EXERCISE PASSAGE START
  • Our Religion and Theology Department has an educational resource titled Entering Early Christianity via Pompei - A virtual guide to the world of the New Testament. Come with us to Pompeii, where abundant evidence of common first-century living conditions will inspire you to think about Roman life and Christianity in a new way. 

Primary

  • Check out our Children’s University of Manchester website for modules KS level online modules on: Ancient History, History, Art and Design, and Languages. (You'll need Adobe flash to access some sections of the website, but many of our subject sections are also accessible via apple products and mobile devices now too. Where possible we recommend using a PC to access the site’s full content). 

Secondary

  • Star Lecture – Dr Christopher Godden To honour the 2014 anniversary of the beginning of WW1. In October 2014, Dr Chris Godden examined the ways in which British men and women understood the war while it was being fought, as well as analysing the role played by British government propagandists. Through an examination of WW1 propaganda posters, students saw how such sources could help historians research public opinion during WW1. 
  • Our Humanitarian and Conflict Response Institute’s graphic novella After Maria, by Dr Gemma Sou and John Cei Douglas, about a family’s recovery from Hurricane Maria, is an ideal teaching resource for KS3, 4 and 5 to explore the effect of and responses to tropical storms.
EXERCISE PASSAGE END
SOURCE MATERIAL START
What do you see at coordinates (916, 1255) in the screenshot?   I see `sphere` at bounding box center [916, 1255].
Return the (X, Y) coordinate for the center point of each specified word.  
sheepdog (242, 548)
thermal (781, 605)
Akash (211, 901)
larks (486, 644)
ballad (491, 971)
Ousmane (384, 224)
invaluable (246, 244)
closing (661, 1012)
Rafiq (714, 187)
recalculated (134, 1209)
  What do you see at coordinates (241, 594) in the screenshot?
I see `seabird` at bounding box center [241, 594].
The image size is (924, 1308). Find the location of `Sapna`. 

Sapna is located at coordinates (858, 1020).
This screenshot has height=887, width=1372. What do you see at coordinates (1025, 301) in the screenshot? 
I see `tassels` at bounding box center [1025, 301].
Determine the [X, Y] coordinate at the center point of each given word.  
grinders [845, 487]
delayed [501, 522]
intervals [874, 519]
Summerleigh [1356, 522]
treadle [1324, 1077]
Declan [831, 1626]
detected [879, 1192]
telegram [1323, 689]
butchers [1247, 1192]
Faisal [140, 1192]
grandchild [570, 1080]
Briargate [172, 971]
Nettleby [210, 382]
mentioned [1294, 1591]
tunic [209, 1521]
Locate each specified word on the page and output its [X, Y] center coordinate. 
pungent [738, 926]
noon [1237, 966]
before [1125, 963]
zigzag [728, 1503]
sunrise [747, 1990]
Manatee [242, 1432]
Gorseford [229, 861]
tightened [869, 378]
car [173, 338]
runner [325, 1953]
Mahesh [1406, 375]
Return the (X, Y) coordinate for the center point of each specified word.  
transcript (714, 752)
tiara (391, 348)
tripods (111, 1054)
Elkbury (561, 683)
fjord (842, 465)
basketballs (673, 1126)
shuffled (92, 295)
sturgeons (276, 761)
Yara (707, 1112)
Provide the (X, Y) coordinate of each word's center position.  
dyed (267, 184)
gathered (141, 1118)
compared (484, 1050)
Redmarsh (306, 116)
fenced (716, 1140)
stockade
SOURCE MATERIAL END
REQUIRED ACTIONS:
A) Rewrite the paragraph of the resources passage that begins "Star Lecture – Dr Christopher Godden" as a short bulleted list that keeps its main facts.
B) According to the resources passage, who created the graphic novella After Maria?
C) Carry on the resources passage from its final sentence.

REPLIES:
A)
- Star Lecture by Dr Christopher Godden, marking the 2014 anniversary of the start of WW1
- In October 2014, he examined how British men and women understood the war while it was being fought
- He also analyzed the role of British government propagandists
- Students examined WW1 propaganda posters to see how such sources help historians research public opinion during the war

B) Dr Gemma Sou and John Cei Douglas.

C)
  • A new History of Medicine digital resource has been produced to support home learning as well as satisfy the curiosities of anyone interested in Manchester’s healthcare past. The resource explores 19th and 20th-century medical objects from the Museum of Medicine and Health and contains thought-provoking questions about the origins and uses of these objects. The themes in the resource echo the National Curriculum Key Stage 4 History Module “Medicine Through Time” and each object in focus has a local connection to the city of Manchester. The Museum of Medicine and Health, in the Faculty of Biology, Medicine and Health, holds one of the most extensive collections of medical artefacts in England.

Post-16

  • Star Lecture – Dr Ingrid Hanson and Dr Douglas Clark: On Halloween 2018, Dr Ingrid Hanson and Dr Douglas Clark hosted a lecture for 150 A-level students to celebrate the 200th anniversary of the publication of Frankenstein. This lecture explores the sources and ideas that influenced the creation of Shelley’s work and traces the impact this immensely popular story had upon a later generation of writers and artists. 
  • Star Lecture – Professor Jerome De Groot: In November 2017, Dr Jerome De Groot delivered a lecture on Shakespeare and his cultural legacy to Year 12 and 13 students. During this lecture, Dr De Groot looked at how we approach the study of Shakespeare and, in particular, the different ways of thinking about his work. In discussing why we read Shakespeare at all, he used extracts of Hamlet and the numerous interpretations of this play to demonstrate how Shakespeare’s works explore the gamut of human emotions throughout the ages.
  • Star Lecture – Emeritus Professor Lou Kushnick: Professor Lou Kushnick OBE was a lecturer for over 40 years. He is the author of several books and founder of the Ahmed Iqbal Ullah Race Relations Resource Centre: at The University of Manchester. His lecture on 5 November 2015 was aimed at sixth-form and college history students studying the civil rights era in the USA.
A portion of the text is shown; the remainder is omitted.